What is a Real Property Report (RPR)?
A Real Property Report is a detailed survey of a property that shows its boundaries, structures, and any potential issues, such as encroachments. Essentially, it provides a clear snapshot of the property’s legal description and layout at a specific point in time. The key elements of an RPR include:
Property Boundaries: The RPR clearly defines where a property begins and ends, ensuring that there are no misunderstandings with neighboring landowners.
Structures: The RPR identifies the location of buildings, fences, driveways, and other structures to ensure they are positioned correctly within the property’s boundaries.
Encroachments: The report can reveal if any part of the property or neighboring property crosses over into someone else's land, which can prevent future disputes.
What is Title Insurance?
Title insurance protects against legal issues related to the ownership of a property.
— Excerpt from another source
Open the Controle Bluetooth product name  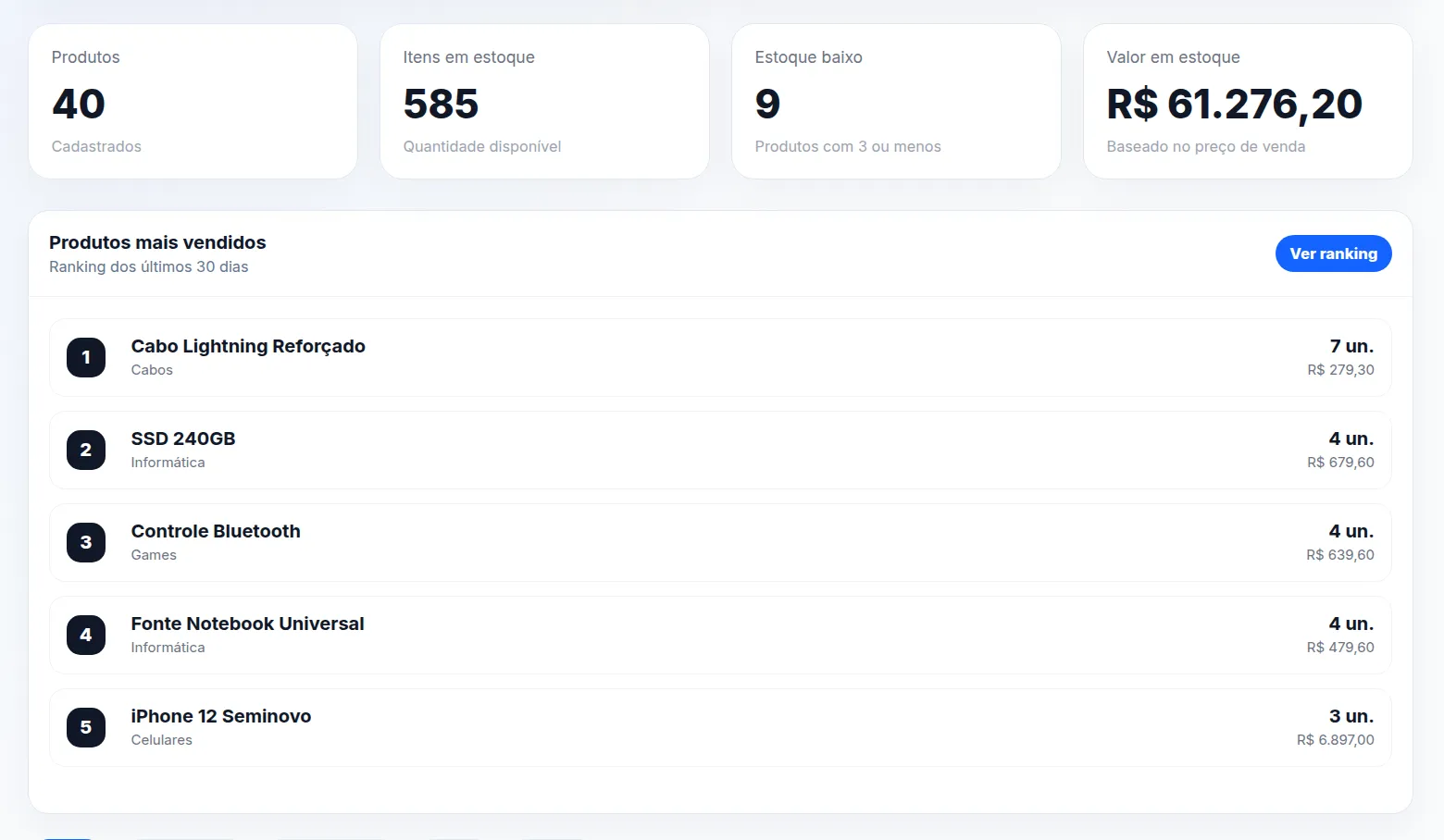click(x=216, y=531)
It is generally a one-time premium paid that covers risks that could affect the validity of the title, including:
Unpaid Liens or Debts: If the previous owner left unpaid property taxes or debts tied to the property, title insurance ensures you're not held responsible for them.
Fraud or Forgery: Title insurance also protects against any fraud or forgery in past property transactions that could affect your ownership.
Unresolved Ownership Disputes: In rural areas, properties might have complex histories or ownership disputes, and title insurance can protect you from legal challenges or claims on the property.
What’s best for you?
While neither a Real Property Report nor title insurance are legally required for a real estate transaction in Alberta, both are commonly used, and it’s generally recommended that a buyer obtains at least one of these two options to protect themselves from unforeseen Land Title issues.
In rural and small community settings like we have in the Lakeland, where properties may have been in the same family for generations or developed over time without modern surveys, it is very common for a property to not have an up-to-date RPR, if there’s one at all. In addition, because of limited access to professional surveyors, an RPR can be costly and time-consuming to obtain. For this reason, it has become common practice for a seller to include a term in a purchase contract where they pay for title insurance on the property in lieu of the RPR. This is often a much more convenient and cost-effective way to guarantee protection for the seller.
While an RPR addresses physical and boundary issues, title insurance ensures that the buyer is legally protected in the event of a dispute over ownership, which can be particularly valuable in areas where property transactions may not always be well-documented or where old records might be missing or unclear.
A buyer may see it in their best interest to obtain both an RPR and title insurance from the seller to have a clear understanding of what they’re buying coupled with the protection against title discrepancies, but in practice, it is most commonly a one or the other scenario. Regardless, it is a great benefit to have a clear understanding of the two options and the role they play in a successful real estate transaction.